Yes, Andy is literally correct as to why 7-Zip is failing on the file, but it doesn't help my problem since I can't exactly get people to use MY version of 7-Zip.

tyranid however got me the solution.

  • First off, adding a small bytestring to the JPG as he suggests will let 7-Zip open it. However, it's slightly off from a valid JPG fragment, it needs to be FFEF00 07 504B030400 - the length was off by 2 bytes.
  • This lets 7-Zip open it, but not extract files, it fails silently. This is because the entries in the central directory have internal pointers/offsets that point to the entry of the file. Since you put a bunch of stuff before that, you need to correct all those pointers!
  • To have the zip open with Windows built in zip support, you need to, as tyranid says, correct the "offset of start of central directory with respect to the starting disk number". Here is a python script to do the last two, although it's a fragment, not copypasta-ready-to-use

#Now we need to read the file and rewrite all the zip headers.  Fun!
torewrite = open(magicfilename, 'rb')
magicdata = torewrite.read()
torewrite.close()

#Change the Central Repository's Offset
offsetOfCentralRepro = magicdata.find('\x50\x4B\x01\x02') #this is the beginning of the central repo
start = len(magicdata) - 6 #it so happens, that on my files, the point is stored 2 bytes from the end.  so datadatadatdaata OF FS ET !! 00 00 EOF where OFFSET!! is the 4 bytes 00 00 are the last two bytes, then EOF
magicdata = magicdata[:start] + pack('I', offsetOfCentralRepro) + magicdata[start+4:]

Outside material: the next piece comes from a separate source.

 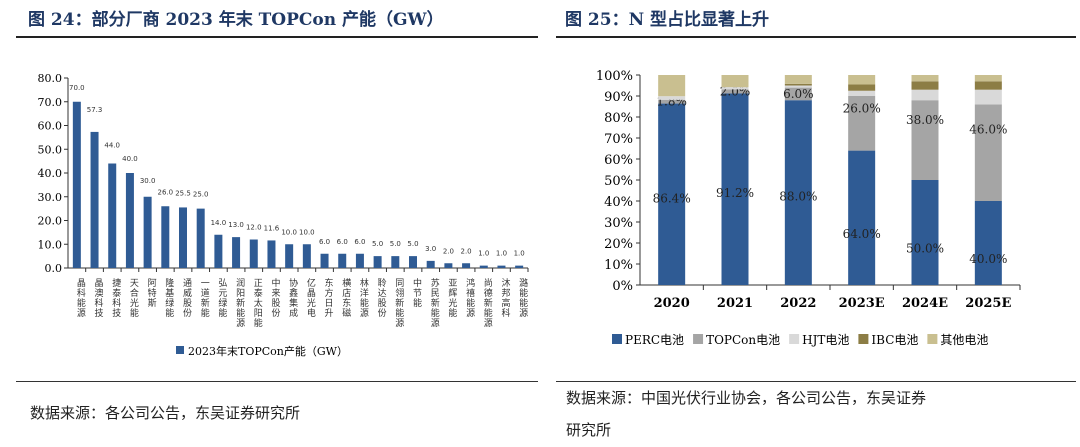 What do you see at coordinates (925, 249) in the screenshot?
I see `data-label: 50.0%` at bounding box center [925, 249].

#Now change the individual offsets in the central directory files
startOfCentralDirectoryEntry = magicdata.find('\x50\x4B\x01\x02', 0) #find the first central directory entry
startOfFileDirectoryEntry = magicdata.find('\x50\x4B\x03\x04', 10) #find the first file entry (we start at 10 because we have to skip past the first fake entry in the jpg)
while startOfCentralDirectoryEntry > 0:
    #Now I move a magic number of bytes past the entry (really! It's 42!)
    startOfCentralDirectoryEntry = startOfCentralDirectoryEntry + 42

    #get the current offset just to output something to the terminal
    (oldoffset,) = unpack('I', magicdata[startOfCentralDirectoryEntry : startOfCentralDirectoryEntry+4])
    print "Old Offset: ", oldoffset, " New Offset: ", startOfFileDirectoryEntry , " at ", startOfCentralDirectoryEntry
    #now replace it
    magicdata = magicdata[:startOfCentralDirectoryEntry] + pack('I', startOfFileDirectoryEntry) + magicdata[startOfCentralDirectoryEntry+4:]

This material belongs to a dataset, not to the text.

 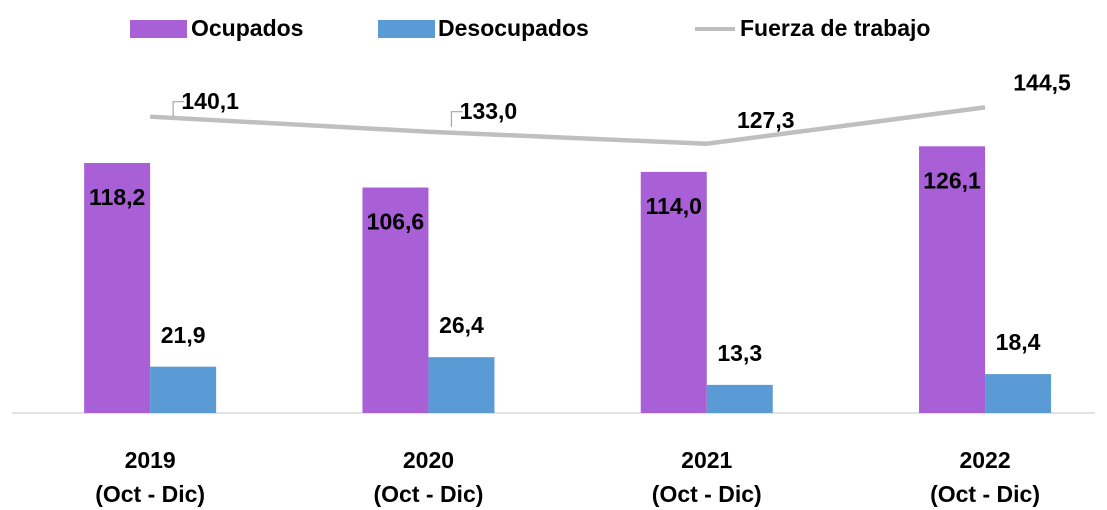 I want to click on x-tick-label: 2019, so click(x=150, y=460).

    #now I move to the next central directory entry, and the next file entry
    startOfCentralDirectoryEntry = magicdata.find('\x50\x4B\x01\x02', startOfCentralDirectoryEntry)
    startOfFileDirectoryEntry = magicdata.find('\x50\x4B\x03\x04', startOfFileDirectoryEntry+1)

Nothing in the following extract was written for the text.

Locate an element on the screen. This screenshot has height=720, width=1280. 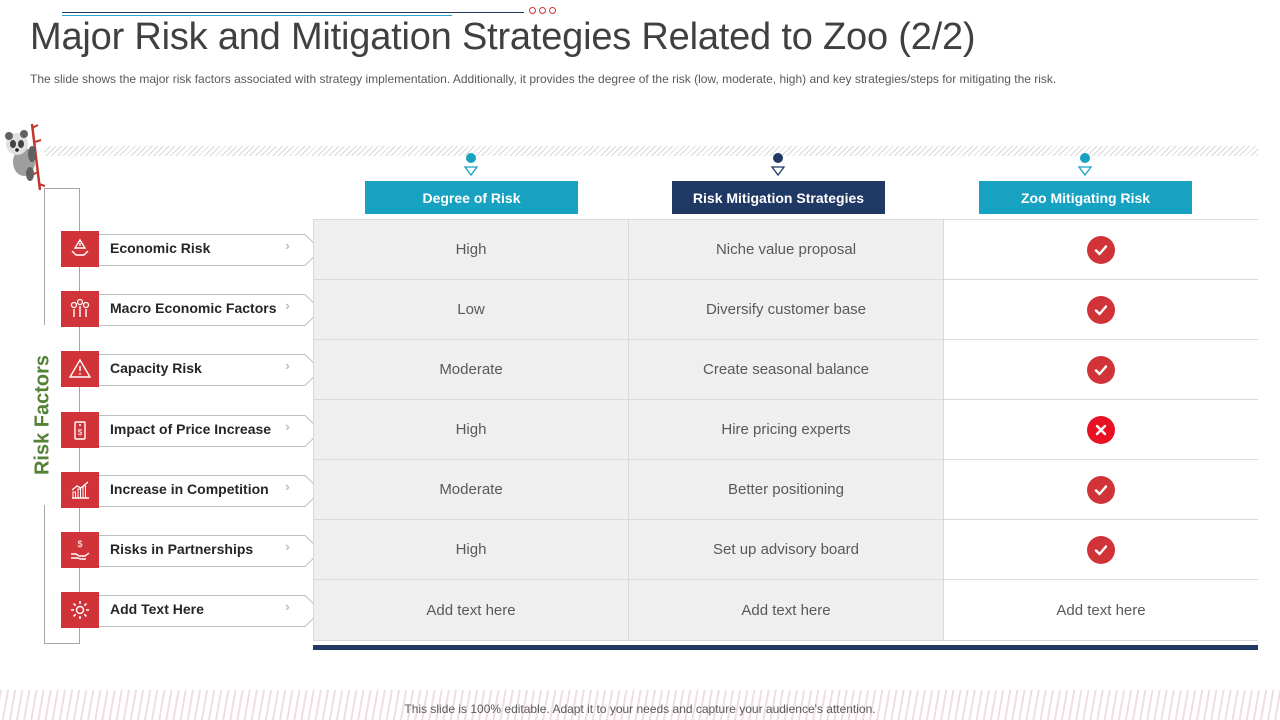
factor-label: Macro Economic Factors is located at coordinates (194, 308).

#Finally write the rewritten headers' data
towrite = open(magicfilename, 'wb')
towrite.write(magicdata)
towrite.close()
Tom Ritter
Thanks for sharing your code (and revealing that the meaning is 42 ;) ). And no need to explain - I learned a lot and it was fun anyway.
Andy West
Sorry if I got a few things off. Thanks though :)
tyranid
+1  A: 

You can produce hybrid JPG+ZIP files using DotNetZip. DotNetZip can save to a stream, and it is intelligent enough to recognize the original offset of a pre-existing stream before it begins writing zip content into it. Therefore in pseudo code, you can get a JPG+ZIP this way:

 open stream on an existing JPG file for update
 seek to the end of that stream
 open or create a zip file
 call ZipFile.Save to write zip content to the JPG stream
 close

All the offsets are correctly figured. The same technique is used to produce a self-extracting archive. You can open the stream on the EXE, then seek to the end, and write the ZIP content to that stream. All the offsets are correctly calculated if you do it this way.

Another thing - regarding one of the comments in another post... ZIP can have arbitrary data in the beginning and at the end of the file. There's no requirement as far as I know that the zip central directory needs to be at the end of the file, though that is typical.